Like others who committed themselves to the fledgling debtors’ movement, I have experienced the major occupational hazard of single-issue activists—we tend to see our issue everywhere. Oftentimes, it’s the only thing we see, and our more ecumenical allies have to find ways to remind us, either gently or more rudely, that issues and struggles are always connected. That said, debt really is everywhere right now. No one can ignore how prominently it is featuring in the public politics of our time or how sharply etched it is on the daily economic landscape of almost every household. Democracies—and not just those in the Southern Eurozone—are failing because the claims of creditors are prioritized over the needs and rights of citizens. More and more individual debtors are sliding into the emotional netherworld of mass default and many are being packed off to the newly resurgent debtors’ prisons all across the U.S. National economic managers are hard-pressed to figure out how to sustain a consumer society when there are still mountains of toxic debt left over from the housing crash, and when the steadily rising burden of student debt is blocking the access of a generation of graduates to the standard components of the American Dream—homeownership, children, and middle-class status.

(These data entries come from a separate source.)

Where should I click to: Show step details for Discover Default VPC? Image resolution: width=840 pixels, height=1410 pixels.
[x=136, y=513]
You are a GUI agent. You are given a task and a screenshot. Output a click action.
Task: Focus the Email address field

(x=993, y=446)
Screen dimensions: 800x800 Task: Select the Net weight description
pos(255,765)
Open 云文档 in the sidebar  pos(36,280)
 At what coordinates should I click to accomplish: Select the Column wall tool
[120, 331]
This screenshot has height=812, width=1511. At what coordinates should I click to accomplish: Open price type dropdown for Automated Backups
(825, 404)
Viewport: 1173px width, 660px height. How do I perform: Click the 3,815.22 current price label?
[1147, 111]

So ubiquitous are the hardships generated by indebtedness that the struggle between debtor and creditor can often appear to be casting a larger shadow than the grand conflict between capital and labor. This is illusory, of course; the debt relation and the wage relation are fundamentally entwined, and always have been. The use of debt to deepen every form of labor exploitation has been systematic; from the debt peons and debt slaves of antiquity, forced by creditors to bond their labor through servitude; down to the sharecroppers of yesteryear, unable to pay off loans advanced on their harvests, or the factory workers subsisting on company scrip; to today’s transnational migrants, toiling to work off their transit and recruitment fees, or the payday loan borrowers, targeted because they are the least likely to afford the extortionate interest rates; or victims of wage theft, who are effectively financing their employers. Debt bondage or bonded labor is a predicament that still affects tens of millions today worldwide.